A veces, al leer un libro o cuando a uno le cuentan un problema, sufre más porque tiene más información que el narrador.
14 de Mayo.- Cuando yo era chico, allá en los ochenta, la angustia de que la guerra fría entre la Unión Soviética y los Estados Unidos pudiera calentarse calaba entre todas las capas de la población, hasta en los críos, como yo.
La máxima expresión de mis terrores de infancia no era el coco, ni el lobo feroz, sino una guerra nuclear –sí : yo he sido raro hasta para eso-.
In illo tempore, se estrenó una película de dibujos « animosos » que todavía se puede conseguir por ahí. Se llamaba « Cuando el viento sopla » y trataba de una pareja de abuelos ingleses, achuchables, que vivían en el campo. Un día, estallaba una guerra nuclear y ellos seguían todos los consejos del Gobierno y, al final, pues pasaba lo que tenía que pasar. O sea, que uno veía impotente como aquellas dos personas tan buenas se acababan muriendo por la radioactividad.

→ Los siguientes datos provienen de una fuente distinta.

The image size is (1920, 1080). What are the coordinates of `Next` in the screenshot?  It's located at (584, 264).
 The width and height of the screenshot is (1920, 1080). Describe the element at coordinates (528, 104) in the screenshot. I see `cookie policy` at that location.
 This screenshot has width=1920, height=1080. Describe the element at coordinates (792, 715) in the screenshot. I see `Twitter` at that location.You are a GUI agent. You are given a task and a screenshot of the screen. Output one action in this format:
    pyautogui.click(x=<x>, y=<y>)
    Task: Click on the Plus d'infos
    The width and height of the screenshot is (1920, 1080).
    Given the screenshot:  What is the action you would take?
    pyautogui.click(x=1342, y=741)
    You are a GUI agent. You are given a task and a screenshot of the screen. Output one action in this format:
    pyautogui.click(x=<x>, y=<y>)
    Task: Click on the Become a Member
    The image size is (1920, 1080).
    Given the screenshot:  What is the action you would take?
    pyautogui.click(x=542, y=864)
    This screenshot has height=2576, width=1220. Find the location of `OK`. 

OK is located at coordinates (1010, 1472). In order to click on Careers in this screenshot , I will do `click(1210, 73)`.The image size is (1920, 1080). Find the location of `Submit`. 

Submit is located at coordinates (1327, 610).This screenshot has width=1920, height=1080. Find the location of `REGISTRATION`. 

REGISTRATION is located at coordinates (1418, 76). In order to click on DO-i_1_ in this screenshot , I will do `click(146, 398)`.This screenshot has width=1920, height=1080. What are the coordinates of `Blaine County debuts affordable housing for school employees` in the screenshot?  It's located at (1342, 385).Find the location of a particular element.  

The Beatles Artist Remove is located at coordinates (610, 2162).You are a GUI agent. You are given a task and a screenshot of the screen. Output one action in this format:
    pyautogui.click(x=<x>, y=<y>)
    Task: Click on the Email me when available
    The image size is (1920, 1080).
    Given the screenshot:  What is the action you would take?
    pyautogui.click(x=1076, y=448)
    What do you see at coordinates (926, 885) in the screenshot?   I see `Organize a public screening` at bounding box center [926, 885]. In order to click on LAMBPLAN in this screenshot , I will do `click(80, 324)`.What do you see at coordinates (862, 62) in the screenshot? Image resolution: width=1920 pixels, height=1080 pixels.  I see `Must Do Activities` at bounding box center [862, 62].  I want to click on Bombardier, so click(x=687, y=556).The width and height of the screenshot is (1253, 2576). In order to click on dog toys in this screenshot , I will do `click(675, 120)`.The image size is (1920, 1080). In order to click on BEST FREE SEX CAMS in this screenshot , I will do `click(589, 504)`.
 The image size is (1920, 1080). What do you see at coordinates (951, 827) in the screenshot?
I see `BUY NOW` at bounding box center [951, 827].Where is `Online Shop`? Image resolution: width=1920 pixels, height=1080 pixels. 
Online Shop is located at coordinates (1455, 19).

Me acordaba yo de « Cuando el viento sopla » porque sigo con los diarios de Viktor Klemperer, el filólogo judío que vivió en Dresde durante los oscuros tiempos del nacionalsocialismo y que, gracias a la valentía de su mujer, que era gentil, sobrevivió (Klemperer, el pobrecito, era de natural bastante afable y poco ducho en las cosas prácticas, como nos pasa a la gente que escribimos más que hacemos).
Por las páginas de los diarios, poquito a poco, uno va viendo cómo, conforme los nazis se iban sintiendo más seguros, iban estrechando el cerco alrededor de las condiciones de vida de los pobres judíos, haciéndolas cada vez más precarias. Muchas de estas medidas estaban destinadas a inyectar fondos en la economía del tercer reich, que siempre fue muy precaria, como por ejemplo las expropiaciones abusivas y los impuestos draconianos, pero muchas también eran pura y simplemente hacerle la vida imposible a aquella pobre gente para intentar que se muriese o se suicidase, de pena, de hambre, de asco o de soledad. O sea, una cuestión de malignidad sórdida.
Resulta curioso también cómo la gente normal, muchas veces por cobardía o por mera mezquindad, era cómplice de aquel estado de cosas, y agravaban la prisión sin paredes de los Klemperer a base de callar, de no protestar, de pensar que podría ser peor.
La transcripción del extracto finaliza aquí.